A Greek Tragedy: One Day, A Deadly Shipwreck, and the Human Cost of the Refugee Crisis
Jeanne Carstensen. One Signal, $28.99 (288p) ISBN 978-1-6680-8314-7
Journalist Carstensen debuts with a riveting blow-by-blow account of the Oct. 28, 2015, sinking of a boat full of refugees near the Greek island of Lesbos. Nearly 300 passengers were rescued after the overcrowded boat carrying them from Turkey capsized in the Aegean, while several dozen drowned—the single largest loss of life of the Mediterranean refugee crisis that year. Carstensen creates a vivid panorama of the event that also serves as a kaleidoscopic look at the conveyor belt–like system that turned the Mediterranean into a mass “graveyard” over the course of the 2010s.
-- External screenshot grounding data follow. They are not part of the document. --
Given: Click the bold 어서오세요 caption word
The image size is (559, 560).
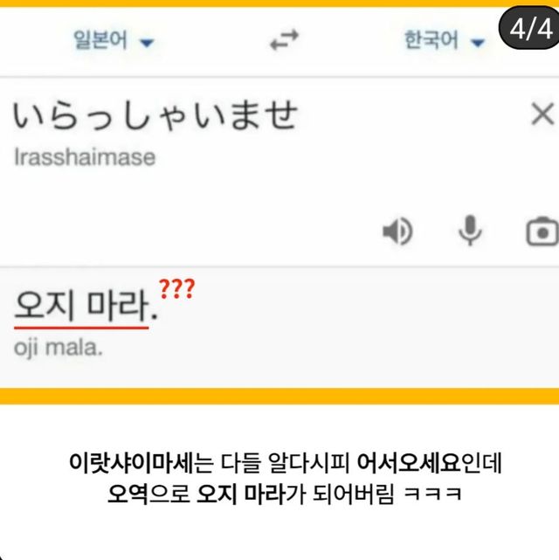Looking at the screenshot, I should tap(409, 462).
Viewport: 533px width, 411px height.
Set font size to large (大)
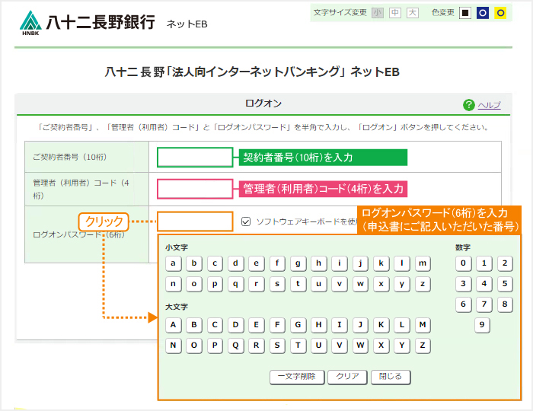click(413, 13)
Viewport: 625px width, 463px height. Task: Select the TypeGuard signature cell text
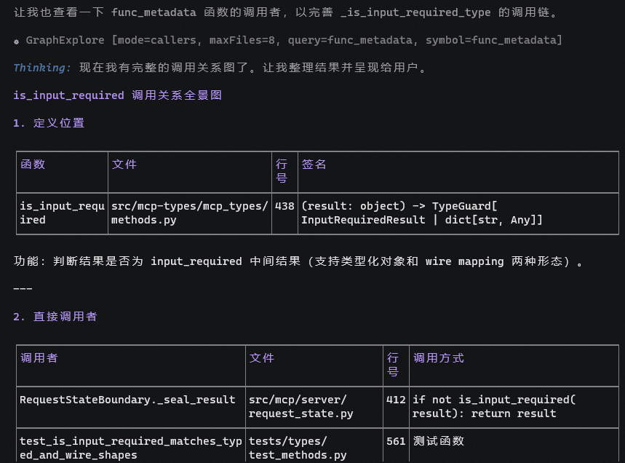click(x=422, y=213)
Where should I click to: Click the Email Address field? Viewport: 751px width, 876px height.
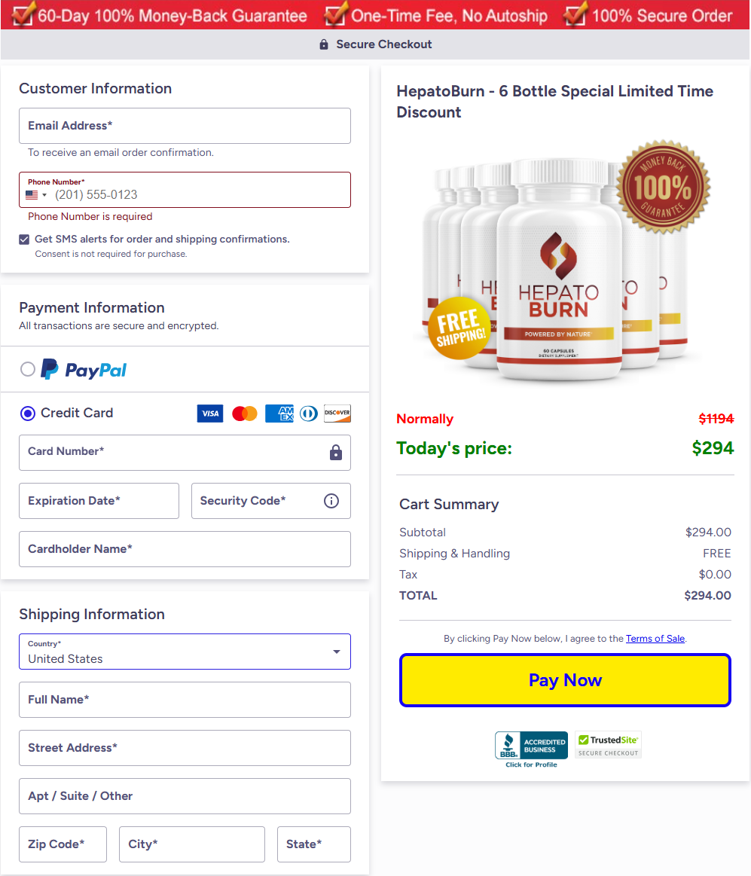[x=185, y=126]
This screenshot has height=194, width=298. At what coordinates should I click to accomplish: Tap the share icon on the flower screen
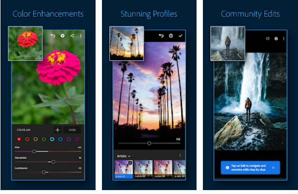click(72, 35)
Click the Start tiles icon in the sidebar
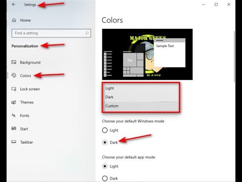 click(x=14, y=128)
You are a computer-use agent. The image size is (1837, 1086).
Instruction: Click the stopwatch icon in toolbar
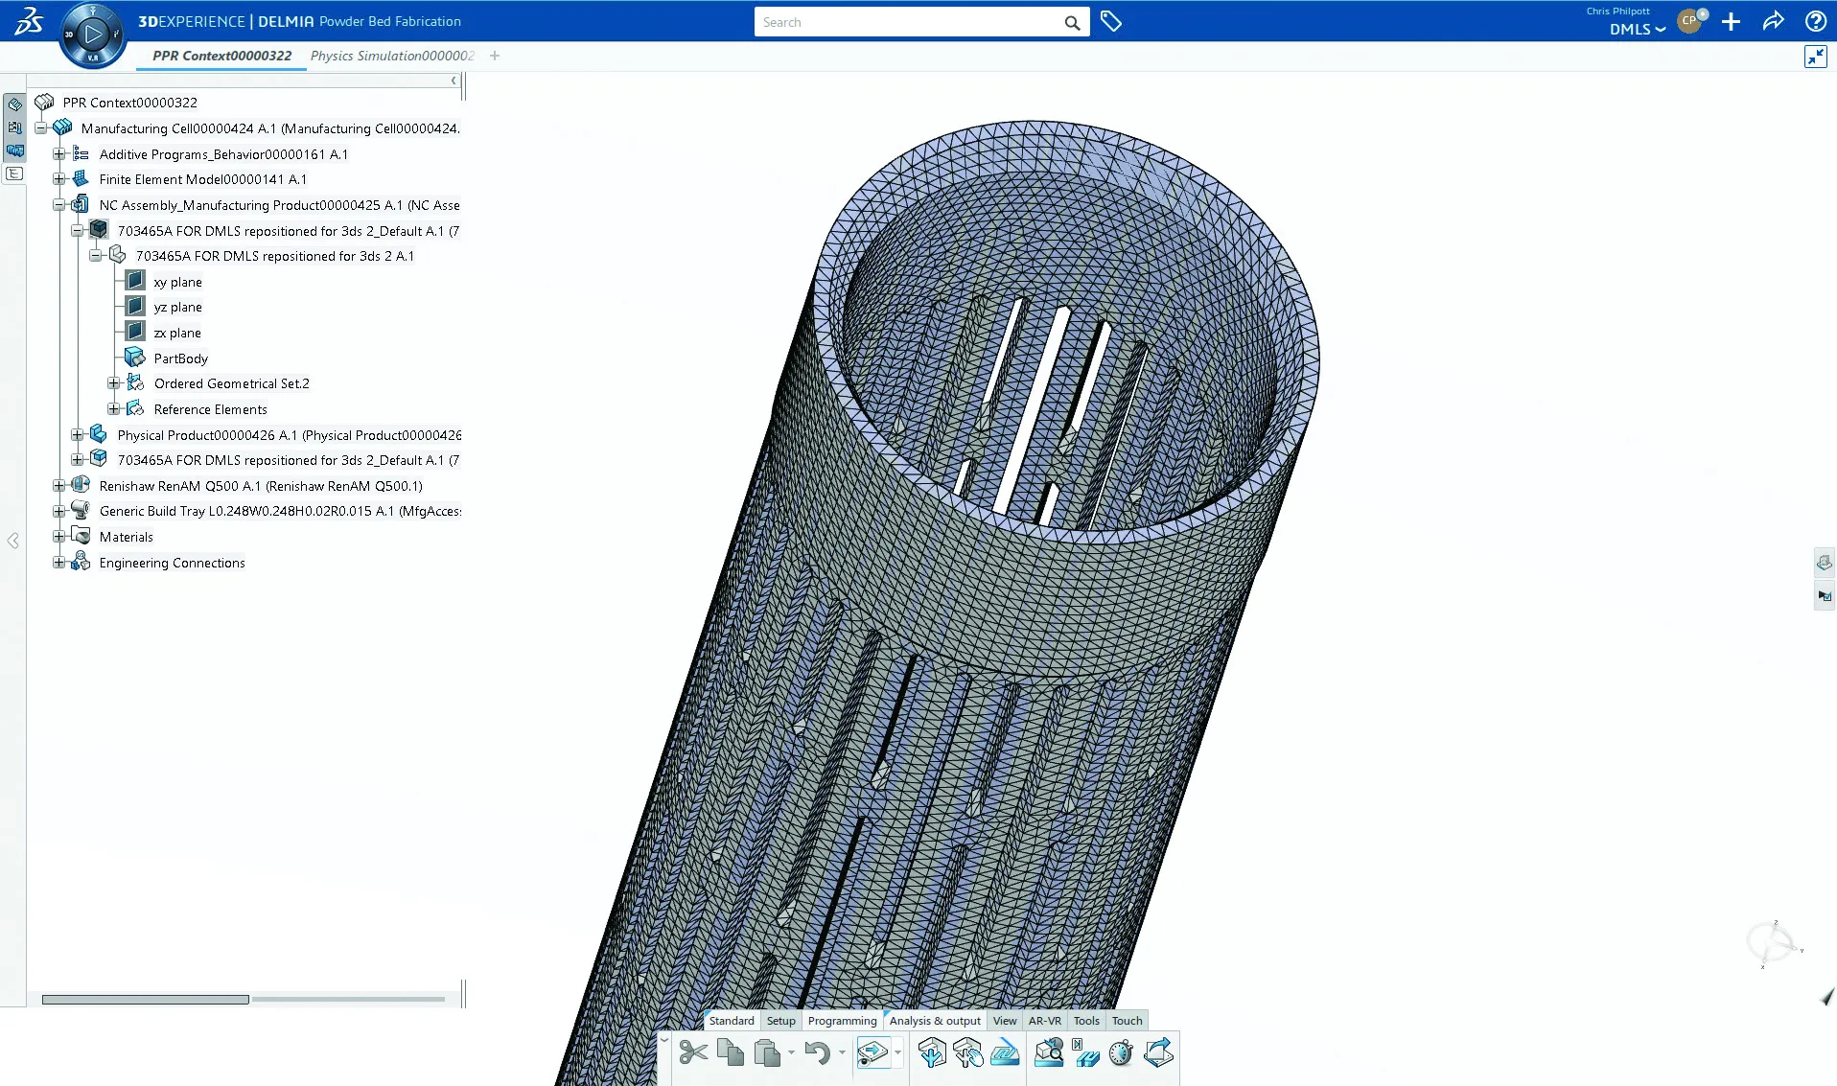pyautogui.click(x=1120, y=1053)

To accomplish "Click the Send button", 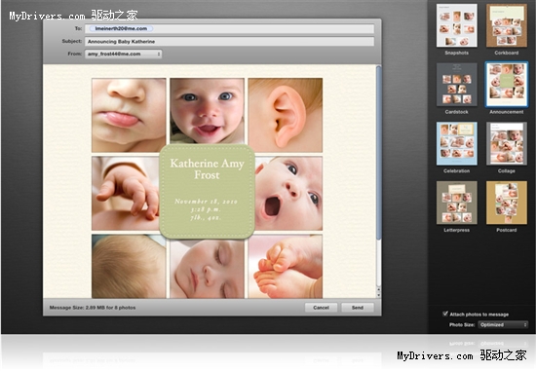I will click(x=358, y=308).
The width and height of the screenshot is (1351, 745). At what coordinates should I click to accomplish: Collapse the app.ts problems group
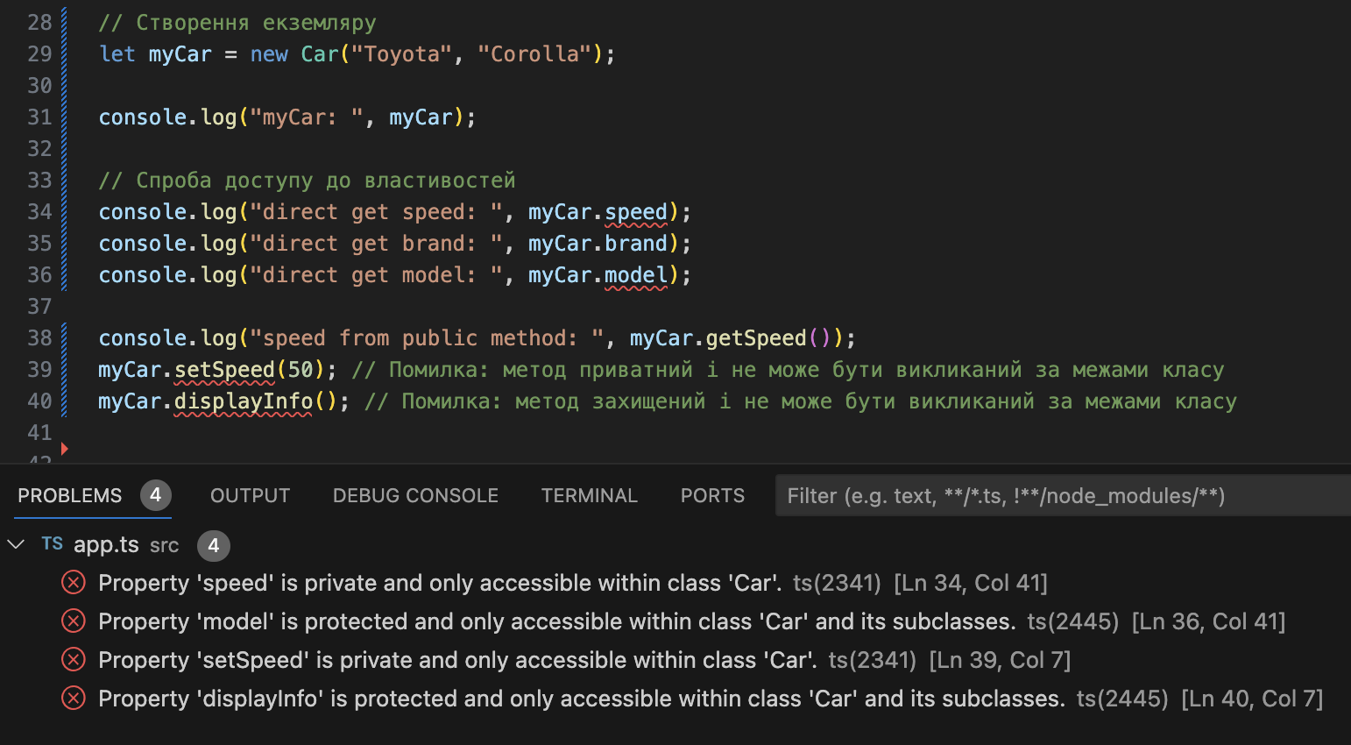(16, 544)
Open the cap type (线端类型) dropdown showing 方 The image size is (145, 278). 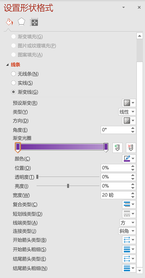(128, 223)
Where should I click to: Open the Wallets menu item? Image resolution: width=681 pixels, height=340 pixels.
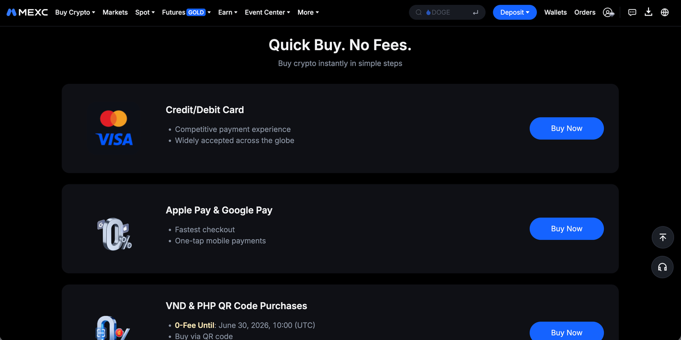pyautogui.click(x=555, y=12)
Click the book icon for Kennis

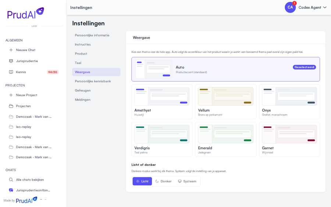11,72
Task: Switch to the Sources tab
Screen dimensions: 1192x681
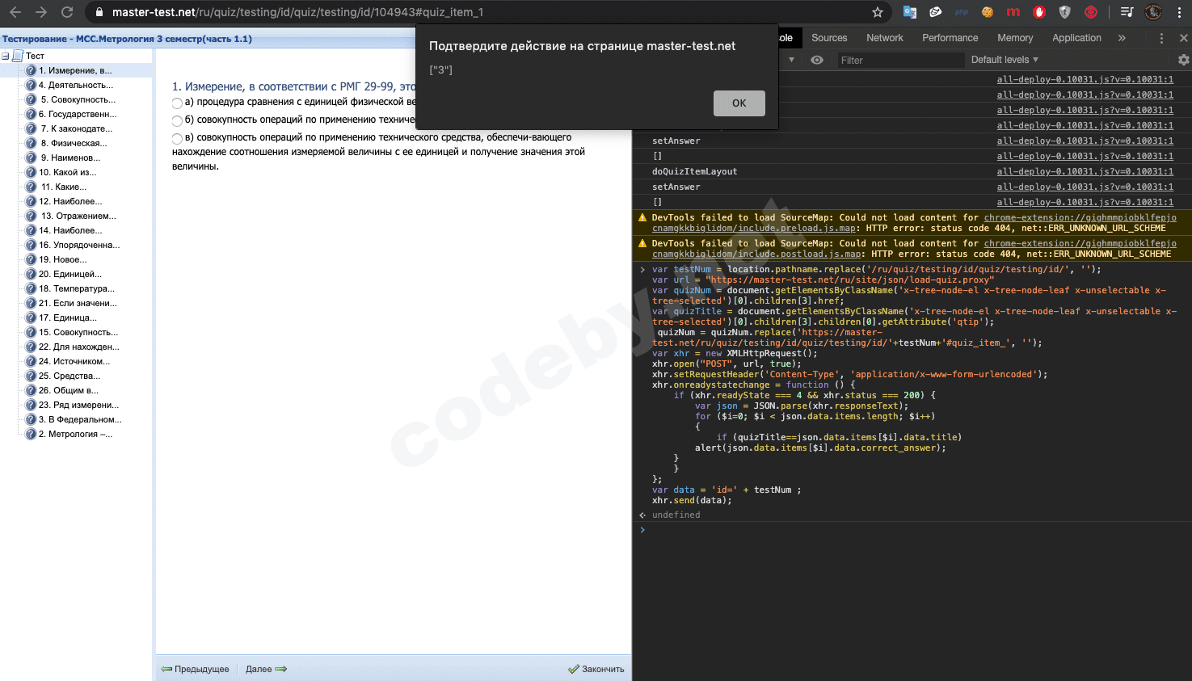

She includes fascinating perspectives from the residents of Turkish seaside towns where the financial incentives for people smuggling are so high that almost everyone is involved (“Locals who didn’t take part in this business were seen as imbeciles,” one interviewee explains), Greek rescue workers who recall arriving at a hellish scene (one recounts how a fellow deckhand spiraled into a panic attack as “cries for help rang out at them from every direction”), and a multinational group of survivors whose harrowing recollections bring vivid life, both terrible and sweet, back to the nameless dead (playful children roughhousing with their parents before the wreck; a life-jacketed man bobbing in the water during the aftermath, attempting, but failing for some time, to drown himself after losing his children). It’s a crushing account of a senseless tragedy. (Mar.)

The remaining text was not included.